» SUPPLIED ENTRIES:
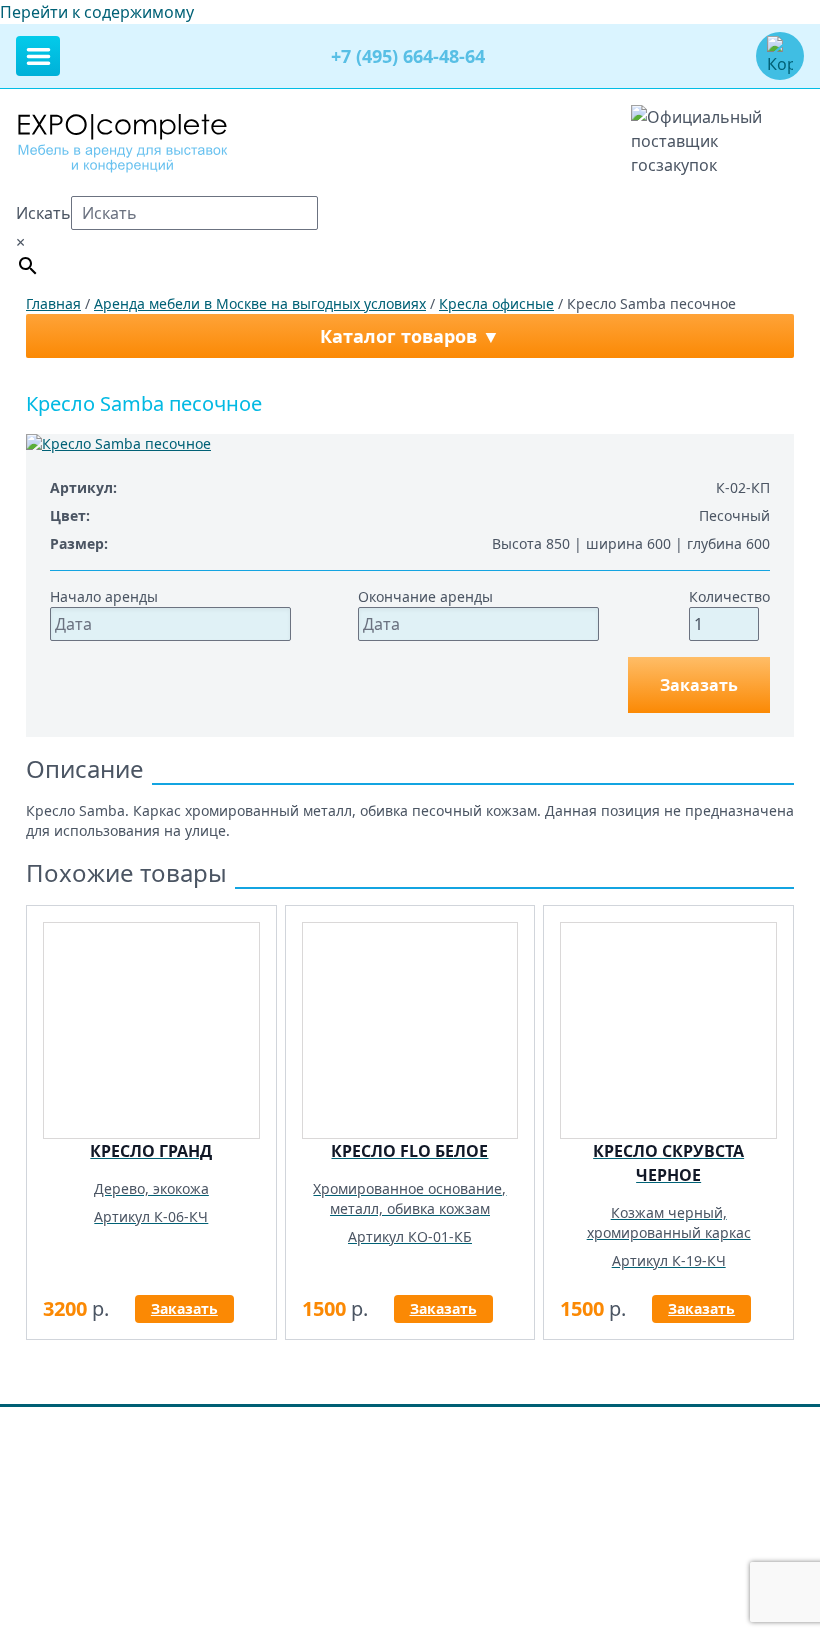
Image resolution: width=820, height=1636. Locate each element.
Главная (53, 303)
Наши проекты (519, 1445)
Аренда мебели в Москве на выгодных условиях (260, 303)
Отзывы (614, 1445)
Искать (43, 213)
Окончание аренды (425, 596)
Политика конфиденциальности (126, 1481)
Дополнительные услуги (368, 1445)
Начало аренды (104, 596)
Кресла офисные (496, 303)
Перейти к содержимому (97, 12)
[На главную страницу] (122, 141)
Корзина (116, 1445)
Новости (686, 1445)
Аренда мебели (215, 1445)
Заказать (699, 685)
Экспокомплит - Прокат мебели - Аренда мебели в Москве (268, 1517)
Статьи (755, 1445)
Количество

» AIM OF THE EXERCISE: Check each line of the data above for the word "мебели" and say how many lines contain it, giving nothing besides the number.

» ANSWER SECTION: 3